The election of President Donald Trump and his vow of fiscal stimulus as well as the threat of a rough election in France have dulled the Fed’s decade-long hold of the financial news. But the Fed’s policies still count.
One of the most important—though ignored—shifts since the US election has been the Fed’s stance on fiscal policy. Instead of waiting for the political uncertainty to resolve itself, the Fed has tightened its policy stance and pledged to keep doing so. There are several reasons why it has made this promise. Some of the most important lead straight back to the Trump administration’s goal to “Make America Great Again.”
If all goes as planned, the Trump administration is set to reduce taxes and regulation while increasing fiscal spending. This should increase the growth rate and push inflation higher. Then the Fed will soon increase the level of the neutral interest rate. That’s the policy rate that, in theory, will neither help nor halt economic growth.
In fairness, the US economy was already on solid ground before the current administration took office. It is the trajectory and possible future catalysts for the economy that have changed. This is important because the potential for accelerating economic growth gives the Fed a chance to “normalize” policy—or at least begin the process—faster than previously expected.
But it also introduces the possibility of conflict between policies. The Fed is tasked with keeping inflation in check and employment at its highest. With both objectives close to being achieved, a boost in economic growth might force the Fed’s hand. This could cause it to tighten more quickly, which would blunt some of the efficacy of the administration’s policy.
Enter the “neutral rate” construct. The so-called natural rate of interest is one of the more interesting, though controversial, metrics for explaining the stance of monetary policy. It is a sign of whether the Fed's policies are dovish or hawkish and by how much. It is very hard to measure.
For now, the neutral rate holds more importance than it previously did. This is due to the Fed’s shifting away from its accommodative stance. This opens the Fed up to criticism and dissection of nuances in its calculations that otherwise would not matter. The San Francisco Fed publishes one of the more popular measures of the neutral rate, and a strange thing happened recently—it fell to 0%.
In a recent speech, Chair Yellen made it clear that “with labor market conditions now in the vicinity of our maximum employment objective, the Committee considers it appropriate to move toward a neutral policy stance.”
In Fed speak, neutral policy is governed by its estimate of where the neutral rate is placed. Chair Yellen said, earlier in the same speech, that the neutral rate was estimated to be close to 0%. She was saying that some tightening is currently needed for the Fed to be okay with its outlook for the economy.
This brings up another issue: the pace at which the Fed will hike interest rates. The Fed wants to remain at neutral (with the location of neutral moving lower at the moment). But the ability of the Fed to hike is at the whim of fiscal stimulus. Put simply, the Fed is no longer in control of its own fate. It has closely tied its policy to that of the Trump administration.
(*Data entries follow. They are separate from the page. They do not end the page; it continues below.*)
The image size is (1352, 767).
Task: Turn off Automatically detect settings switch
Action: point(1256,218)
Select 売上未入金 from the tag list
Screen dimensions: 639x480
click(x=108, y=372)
The Trump administration will soon detail its tax reforms. The reaction of inflation and growth expectations will have a major impact on the Federal Reserve and the pace of the tightening cycle. The Fed has vowed to tighten more this year. It has even begun to talk about allowing some of the last pieces of quantitative easing to slowly dissipate. This should not be mixed with Fed belief in the Trump administration’s policies. The belief in its tightening path is a tacit support of fiscal policy’s ability to reaccelerate the economy.
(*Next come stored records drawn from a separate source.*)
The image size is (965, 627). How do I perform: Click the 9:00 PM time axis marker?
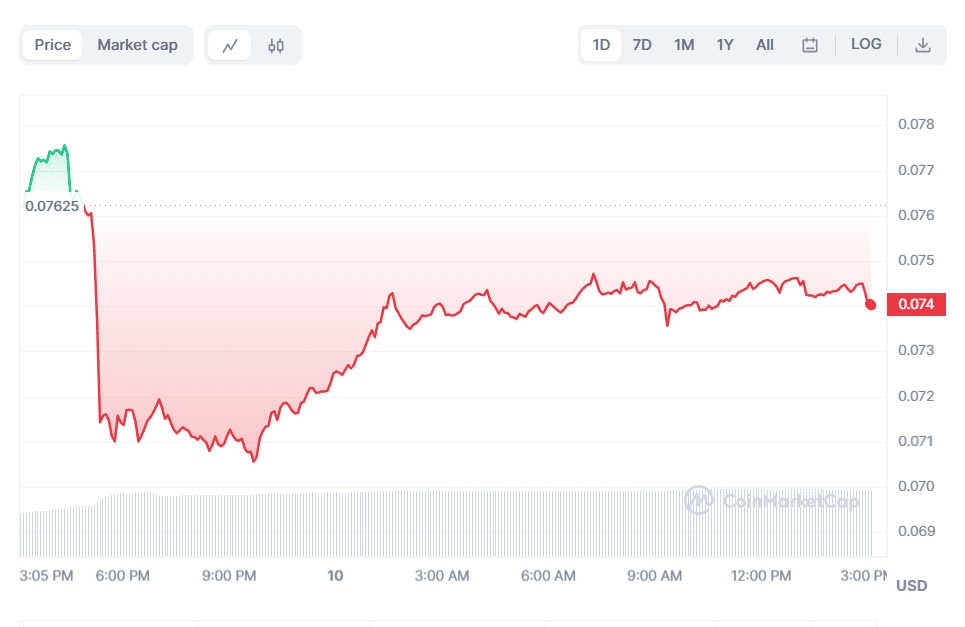pos(230,576)
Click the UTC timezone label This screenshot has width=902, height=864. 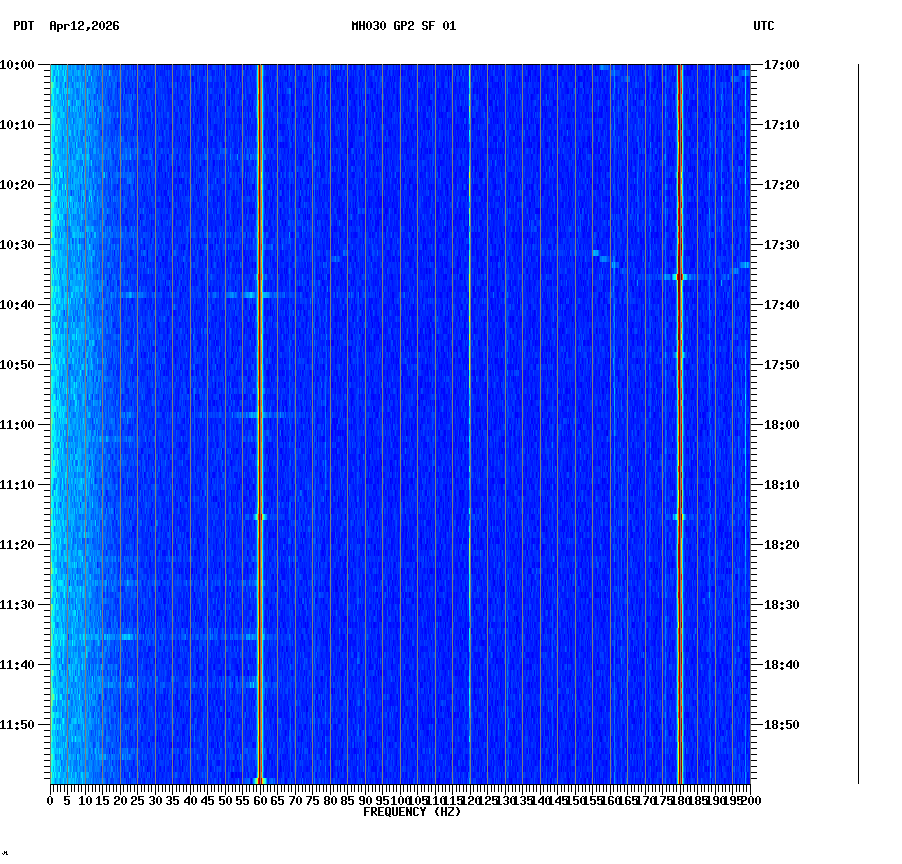click(x=764, y=28)
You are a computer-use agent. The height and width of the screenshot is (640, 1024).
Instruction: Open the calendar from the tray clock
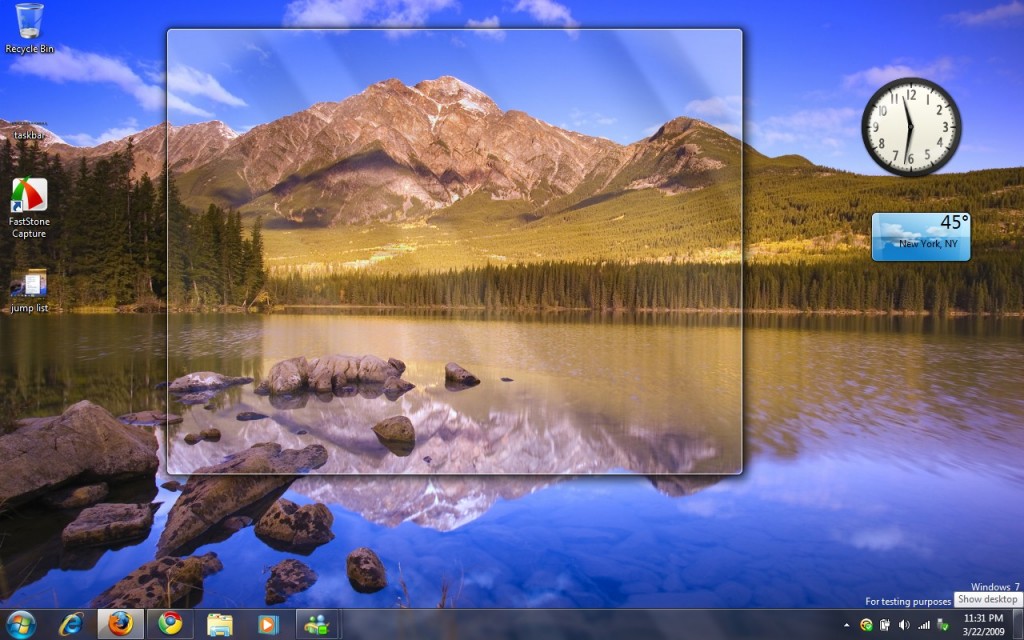click(984, 624)
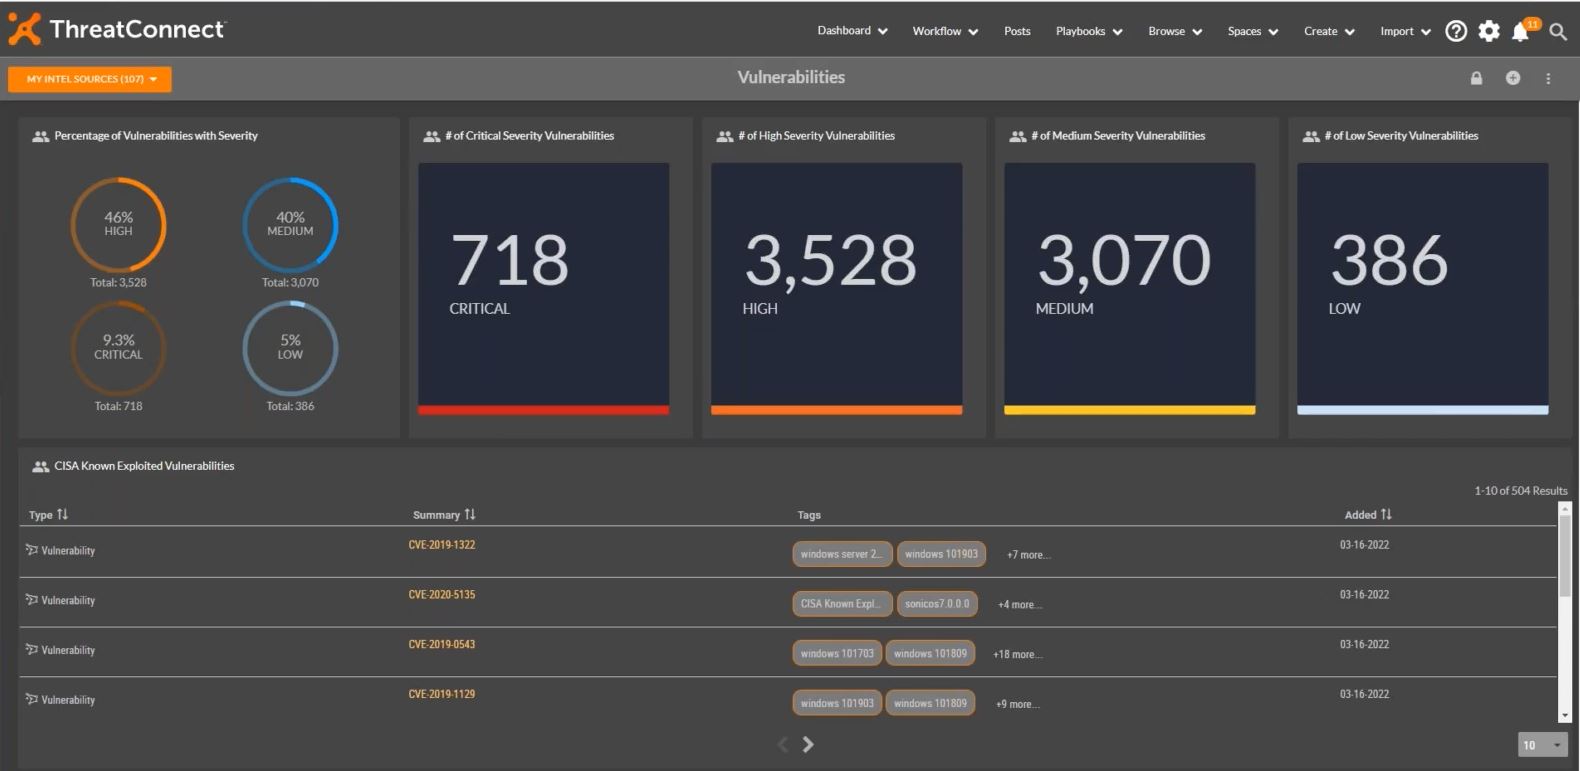Open CVE-2019-1322 vulnerability link
The image size is (1580, 771).
tap(442, 545)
Granted, a 15% corporate tax rate is unlikely to pass muster. But any positive change on the corporate and individual side should have a positive effect on the economy and the neutral rate. (Although, the extent of this effect is anyone's guess.) Despite the magnitude, however, this is a positive for the overall economy and should not be dismissed.
With the Fed shifting to a neutral stance, the tax proposal will have a direct impact on how monetary policy is carried out. If the tax proposals begin to move the neutral rate up once again, the Fed is likely to counteract it to remain neutral. In any event, the Fed’s tightening and the Trump tax cuts are deeply linked. And it will be nearly impossible to undo the link.